== Saved data entries ==
■ ■ ■ ■

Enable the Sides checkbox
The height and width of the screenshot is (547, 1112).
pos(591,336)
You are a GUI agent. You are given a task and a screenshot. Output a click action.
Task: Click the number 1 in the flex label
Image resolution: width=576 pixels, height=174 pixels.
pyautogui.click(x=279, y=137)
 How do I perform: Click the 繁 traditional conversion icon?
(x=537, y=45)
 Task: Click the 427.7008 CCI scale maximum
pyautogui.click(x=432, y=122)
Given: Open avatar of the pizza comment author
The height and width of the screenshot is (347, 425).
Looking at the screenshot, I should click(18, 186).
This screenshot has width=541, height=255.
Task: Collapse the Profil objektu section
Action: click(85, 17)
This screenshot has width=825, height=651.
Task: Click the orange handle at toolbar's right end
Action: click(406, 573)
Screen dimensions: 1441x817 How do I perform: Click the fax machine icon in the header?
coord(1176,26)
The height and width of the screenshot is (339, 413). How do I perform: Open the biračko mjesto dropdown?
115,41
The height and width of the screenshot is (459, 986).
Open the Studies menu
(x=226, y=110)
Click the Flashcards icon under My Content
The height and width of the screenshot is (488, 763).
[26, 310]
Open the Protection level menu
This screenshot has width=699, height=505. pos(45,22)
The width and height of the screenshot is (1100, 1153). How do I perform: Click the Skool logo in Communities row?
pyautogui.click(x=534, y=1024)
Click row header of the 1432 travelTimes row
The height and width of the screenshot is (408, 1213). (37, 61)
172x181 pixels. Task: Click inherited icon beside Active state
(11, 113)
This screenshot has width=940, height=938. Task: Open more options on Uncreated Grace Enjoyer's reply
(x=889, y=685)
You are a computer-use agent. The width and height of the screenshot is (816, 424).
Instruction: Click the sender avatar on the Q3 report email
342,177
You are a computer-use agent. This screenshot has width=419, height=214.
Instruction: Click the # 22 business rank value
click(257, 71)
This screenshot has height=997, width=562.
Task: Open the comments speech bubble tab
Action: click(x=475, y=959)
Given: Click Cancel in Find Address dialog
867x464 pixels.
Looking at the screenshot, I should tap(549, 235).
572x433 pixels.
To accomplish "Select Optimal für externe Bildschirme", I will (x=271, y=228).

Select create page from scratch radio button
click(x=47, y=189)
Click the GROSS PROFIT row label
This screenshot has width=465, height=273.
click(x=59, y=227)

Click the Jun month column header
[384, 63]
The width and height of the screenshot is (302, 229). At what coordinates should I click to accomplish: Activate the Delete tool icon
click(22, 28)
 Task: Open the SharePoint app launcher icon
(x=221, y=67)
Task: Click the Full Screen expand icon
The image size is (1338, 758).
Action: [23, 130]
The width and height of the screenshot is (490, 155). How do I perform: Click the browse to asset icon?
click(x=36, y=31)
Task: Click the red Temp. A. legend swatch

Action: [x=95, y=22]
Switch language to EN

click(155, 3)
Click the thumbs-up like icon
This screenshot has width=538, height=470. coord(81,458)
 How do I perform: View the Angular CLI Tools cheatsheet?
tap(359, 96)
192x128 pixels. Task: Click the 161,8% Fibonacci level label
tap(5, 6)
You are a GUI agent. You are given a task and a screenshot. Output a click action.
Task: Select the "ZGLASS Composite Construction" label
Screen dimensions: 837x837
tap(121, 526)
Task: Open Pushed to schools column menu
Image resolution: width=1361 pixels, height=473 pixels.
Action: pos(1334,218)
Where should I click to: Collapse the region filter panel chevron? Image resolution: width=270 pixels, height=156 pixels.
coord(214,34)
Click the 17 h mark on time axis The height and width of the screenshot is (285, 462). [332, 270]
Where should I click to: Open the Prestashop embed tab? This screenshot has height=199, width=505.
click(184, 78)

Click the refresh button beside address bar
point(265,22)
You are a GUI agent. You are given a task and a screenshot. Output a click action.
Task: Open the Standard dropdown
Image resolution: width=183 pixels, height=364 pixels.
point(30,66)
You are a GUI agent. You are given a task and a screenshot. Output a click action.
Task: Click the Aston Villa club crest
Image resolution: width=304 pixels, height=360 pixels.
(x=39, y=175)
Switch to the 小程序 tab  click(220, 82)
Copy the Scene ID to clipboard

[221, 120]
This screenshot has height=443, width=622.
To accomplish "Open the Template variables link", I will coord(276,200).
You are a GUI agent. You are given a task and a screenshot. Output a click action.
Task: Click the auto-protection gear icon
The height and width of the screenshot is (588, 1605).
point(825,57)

■ ■ ■ ■

== EXERCISE PROMPT ==
What lines hold the string "will"? Pick them out of the data.

== RESULT ==
To accomplish "Select Optimal für externe Bildschirme", I will (x=271, y=228).
To accomplish "Open the Template variables link", I will coord(276,200).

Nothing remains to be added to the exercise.